- O Sporting venceu o Wisla Plock na Liga dos Campeões e Ricardo Costa comentou o caso vivido no clássico de andebol, que gerou graves acusações entre os clubes e levou figuras públicas a reunir-se com a ministra Margarida Balseiro Lopes.
- Costa relatou ter entrado no balneário do Dragão e, 40 segundos depois, ter-se sentido mal, sendo assistido por um bombeiro e por uma médica, que questionou se devia continuar no jogo, chegando a perguntar-lhe se queria ter um ataque cardíaco (com as tensões a 17-10).
- O treinador afirmou não ter abandonado os jogadores e rebateu críticas, destacando que possui mais de trinta anos de carreira no andebol e que a integridade dos seus atletas está acima de tudo.
- Referiu ainda que houve menção ao jogador Moga, lembrando que é do Congo, e rejeitou a ideia de ter participado num “espetáculo de circo” como insinuaram.
- Encerrou dizendo que, se houver investigação, que esta seja realizada, pois não é polícia e não tem de comentar decisões alheias.
Após a vitória frente ao Wisla Plock na Liga dos Campeões, Ricardo Costa abordou o episódio envolvendo o clássico de andebol, que suscitou graves acusações entre os clubes e levou a uma audiência da ministra Margarida Balseiro Lopes com figuras do desporto, incluindo Frederico Varandas e André Villas-Boas.

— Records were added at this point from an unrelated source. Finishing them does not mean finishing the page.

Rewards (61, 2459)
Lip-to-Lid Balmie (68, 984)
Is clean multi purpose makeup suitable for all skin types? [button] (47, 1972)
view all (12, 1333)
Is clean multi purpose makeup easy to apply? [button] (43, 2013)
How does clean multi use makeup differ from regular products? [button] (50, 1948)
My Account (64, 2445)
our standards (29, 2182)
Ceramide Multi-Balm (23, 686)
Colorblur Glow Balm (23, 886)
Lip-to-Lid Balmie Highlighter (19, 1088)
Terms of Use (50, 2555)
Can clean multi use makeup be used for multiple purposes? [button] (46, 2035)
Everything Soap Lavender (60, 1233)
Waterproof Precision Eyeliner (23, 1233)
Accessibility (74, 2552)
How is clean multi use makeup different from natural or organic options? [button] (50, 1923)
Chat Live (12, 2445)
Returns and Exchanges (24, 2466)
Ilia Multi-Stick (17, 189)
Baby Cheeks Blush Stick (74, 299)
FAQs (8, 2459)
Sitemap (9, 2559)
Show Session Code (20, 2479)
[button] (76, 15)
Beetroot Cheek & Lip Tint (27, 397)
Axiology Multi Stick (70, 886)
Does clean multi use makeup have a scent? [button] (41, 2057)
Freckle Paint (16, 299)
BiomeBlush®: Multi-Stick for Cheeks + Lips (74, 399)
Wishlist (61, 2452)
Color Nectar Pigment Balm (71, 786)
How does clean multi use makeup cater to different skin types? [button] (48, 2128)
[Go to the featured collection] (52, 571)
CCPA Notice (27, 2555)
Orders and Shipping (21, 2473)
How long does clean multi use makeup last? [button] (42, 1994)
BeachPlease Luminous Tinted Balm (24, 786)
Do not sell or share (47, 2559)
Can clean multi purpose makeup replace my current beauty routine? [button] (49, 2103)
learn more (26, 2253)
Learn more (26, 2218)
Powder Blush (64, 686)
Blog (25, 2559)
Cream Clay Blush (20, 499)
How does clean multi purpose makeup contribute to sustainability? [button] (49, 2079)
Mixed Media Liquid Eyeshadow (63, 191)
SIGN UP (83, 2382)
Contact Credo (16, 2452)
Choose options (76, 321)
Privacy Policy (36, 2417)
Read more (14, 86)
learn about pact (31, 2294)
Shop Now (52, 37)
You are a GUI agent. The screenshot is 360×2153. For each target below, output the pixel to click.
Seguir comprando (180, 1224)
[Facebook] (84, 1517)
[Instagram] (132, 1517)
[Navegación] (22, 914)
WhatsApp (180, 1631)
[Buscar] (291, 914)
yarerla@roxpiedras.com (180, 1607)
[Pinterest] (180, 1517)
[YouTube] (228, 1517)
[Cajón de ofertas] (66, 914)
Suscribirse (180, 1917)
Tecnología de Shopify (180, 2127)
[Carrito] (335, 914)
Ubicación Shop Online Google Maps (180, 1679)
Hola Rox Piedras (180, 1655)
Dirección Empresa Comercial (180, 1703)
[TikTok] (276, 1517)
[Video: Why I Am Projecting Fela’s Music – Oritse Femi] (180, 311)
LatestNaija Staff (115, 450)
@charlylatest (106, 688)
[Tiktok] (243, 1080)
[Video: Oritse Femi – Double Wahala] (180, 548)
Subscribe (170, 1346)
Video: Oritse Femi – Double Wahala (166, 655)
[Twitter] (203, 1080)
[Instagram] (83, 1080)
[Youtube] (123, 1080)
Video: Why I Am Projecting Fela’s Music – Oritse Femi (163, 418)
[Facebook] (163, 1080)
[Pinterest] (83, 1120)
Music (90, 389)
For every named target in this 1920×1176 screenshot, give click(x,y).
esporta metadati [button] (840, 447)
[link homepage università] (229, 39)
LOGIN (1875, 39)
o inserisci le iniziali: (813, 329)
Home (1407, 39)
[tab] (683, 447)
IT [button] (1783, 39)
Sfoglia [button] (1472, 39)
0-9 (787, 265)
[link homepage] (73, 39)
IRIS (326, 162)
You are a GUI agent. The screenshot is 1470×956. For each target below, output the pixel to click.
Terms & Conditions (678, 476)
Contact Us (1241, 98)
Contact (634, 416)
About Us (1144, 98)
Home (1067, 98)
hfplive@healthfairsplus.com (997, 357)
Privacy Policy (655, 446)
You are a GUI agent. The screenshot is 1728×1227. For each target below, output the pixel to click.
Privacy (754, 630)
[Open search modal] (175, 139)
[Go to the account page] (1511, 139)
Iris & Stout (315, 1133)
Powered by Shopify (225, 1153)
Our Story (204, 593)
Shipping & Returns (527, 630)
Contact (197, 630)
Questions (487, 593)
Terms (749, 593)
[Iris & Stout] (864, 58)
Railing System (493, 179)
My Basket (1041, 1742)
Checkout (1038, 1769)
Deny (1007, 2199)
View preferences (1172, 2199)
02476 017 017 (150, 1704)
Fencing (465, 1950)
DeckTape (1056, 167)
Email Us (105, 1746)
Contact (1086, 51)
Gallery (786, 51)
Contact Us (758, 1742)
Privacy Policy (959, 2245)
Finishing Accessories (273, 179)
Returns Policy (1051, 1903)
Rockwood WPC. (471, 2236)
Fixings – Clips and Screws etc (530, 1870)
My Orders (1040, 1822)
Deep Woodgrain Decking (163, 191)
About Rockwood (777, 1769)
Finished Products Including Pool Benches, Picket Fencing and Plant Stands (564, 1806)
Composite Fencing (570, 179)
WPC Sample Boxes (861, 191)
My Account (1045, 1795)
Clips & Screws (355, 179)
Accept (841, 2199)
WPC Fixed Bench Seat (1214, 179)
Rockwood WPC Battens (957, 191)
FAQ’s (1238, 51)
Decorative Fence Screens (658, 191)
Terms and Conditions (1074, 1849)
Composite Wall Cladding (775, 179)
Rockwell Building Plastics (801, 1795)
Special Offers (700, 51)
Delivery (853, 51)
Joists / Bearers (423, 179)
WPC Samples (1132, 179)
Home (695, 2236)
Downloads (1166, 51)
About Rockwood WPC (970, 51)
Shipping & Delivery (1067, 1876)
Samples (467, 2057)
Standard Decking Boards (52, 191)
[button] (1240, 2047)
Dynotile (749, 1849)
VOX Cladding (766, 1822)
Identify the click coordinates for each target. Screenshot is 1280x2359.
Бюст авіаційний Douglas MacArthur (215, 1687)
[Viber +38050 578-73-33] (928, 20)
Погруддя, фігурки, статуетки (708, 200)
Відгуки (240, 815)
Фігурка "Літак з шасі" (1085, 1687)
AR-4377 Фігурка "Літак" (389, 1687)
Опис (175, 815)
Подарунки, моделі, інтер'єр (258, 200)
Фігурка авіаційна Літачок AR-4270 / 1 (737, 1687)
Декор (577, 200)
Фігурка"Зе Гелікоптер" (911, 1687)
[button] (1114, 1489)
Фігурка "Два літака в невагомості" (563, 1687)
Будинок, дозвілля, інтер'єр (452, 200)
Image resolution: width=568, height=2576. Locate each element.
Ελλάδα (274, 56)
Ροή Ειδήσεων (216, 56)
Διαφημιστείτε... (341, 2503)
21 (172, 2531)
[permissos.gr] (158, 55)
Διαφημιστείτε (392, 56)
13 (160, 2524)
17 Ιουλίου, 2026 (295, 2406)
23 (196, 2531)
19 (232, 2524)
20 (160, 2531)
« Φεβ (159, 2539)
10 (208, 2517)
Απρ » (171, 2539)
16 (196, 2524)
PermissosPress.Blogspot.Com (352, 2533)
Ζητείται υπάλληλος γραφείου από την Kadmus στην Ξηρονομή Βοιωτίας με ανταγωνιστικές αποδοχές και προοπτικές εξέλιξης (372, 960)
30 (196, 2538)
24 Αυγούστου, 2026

O treinador do Sporting descreveu o conflito como uma semana difícil, durante a qual o seu profissionalismo foi colocado em causa. Afirmou ter entrado no balneário do Dragão e, pouco depois, ter-se sentido mal, sendo assistido por um bombeiro e por uma médica na ambulância. Relatou ter questionado a capacidade de decidir sobre a presença no jogo e mencionou uma troca de perguntas com a médica sobre a possibilidade de sofrer um ataque cardíaco, com as tensões elevadas a 17-10.
Costa recusou as críticas à sua integridade desportiva, defendendo que festejar a vitória é natural, desde que não se ataque a dignidade dos atletas. Refutou ainda as acusações sobre o Moga, jogador congolesa da equipa adversária, descrevendo-o como profissional dedicado. Afirmou que, se houver investigações, estas devem seguir o seu curso, reiterando que não é quem investiga.
Contexto e desdobramentos
A fala pública do treinador surge num momento de intenso escrutínio ao longo da semana, com reverberações políticas no desporto, que incluíram visitas oficiais de figuras desportivas a autoridades nacionais. Não houve, até ao momento, posição oficial sobre responsabilidades ou conclusões das investigações em curso.